To meet the boom in the 1840s and 1850s, the planters became even more vicious. On the one hand, they tried to expand slavery into West and Central America. The fight over the extension of slavery into the territories eventually precipitated the Civil War in 1861. On the other, they drove their existing slaves harder--selling more cotton to buy more slaves just to keep up. On the eve of the Civil War, the South was petitioning to lift the ban on the importation of slaves that had existed officially since 1808.

The close connection between slavery and capitalism, and thus, between racism and capitalism, gives the lie to those who insist that slavery would have just died out. In fact, the South was more dependent on slavery right before the Civil War than 50 or 100 years earlier. Slavery lasted as long as it did because it was profitable. And it was profitable to the richest and most "well-bred" people in the world.

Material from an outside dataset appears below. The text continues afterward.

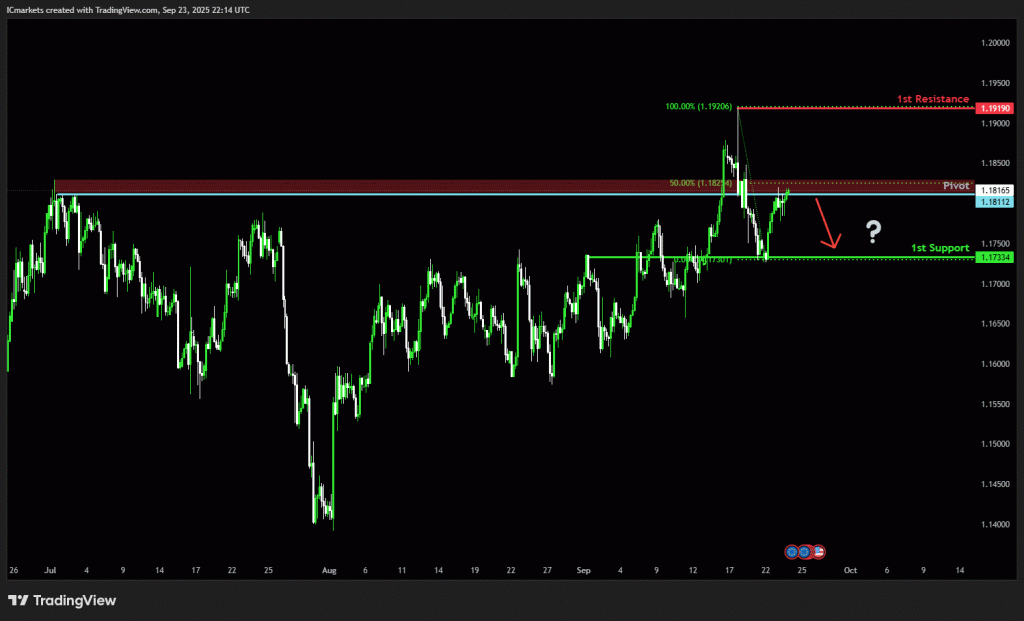Click the Sep label on time axis
Viewport: 1024px width, 621px height.
584,570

In abolishing slavery, the Civil War struck a great blow against racism. Almost a week before Appomattox, the Confederate capital of Richmond fell into Union hands. While most of the city's whites seemed to desert the place, Blacks flooded into the streets to greet the arriving Federal troops. A Union chaplain wrote:

The slaves seemed to think that the day of jubilee had fully come. How they danced, shouted...shook our hands...and thanked God, too, for our coming...It is a day never to be forgotten by us, till days shall be no more.

Abolishing slavery accomplished a social revolution. The Civil War's destruction of slavery was the largest expropriation of private property in history to that point, and for half a century after.

And beyond the economic statistics lay an even more profound social transformation, as a story recounted by the historian Leon Litwack illustrated. After the war, a Black Union soldier recognized his former master among a group of Confederate prisoners he was guarding. The soldier called out to his former master: "Hello, massa, bottom rail on top dis time!"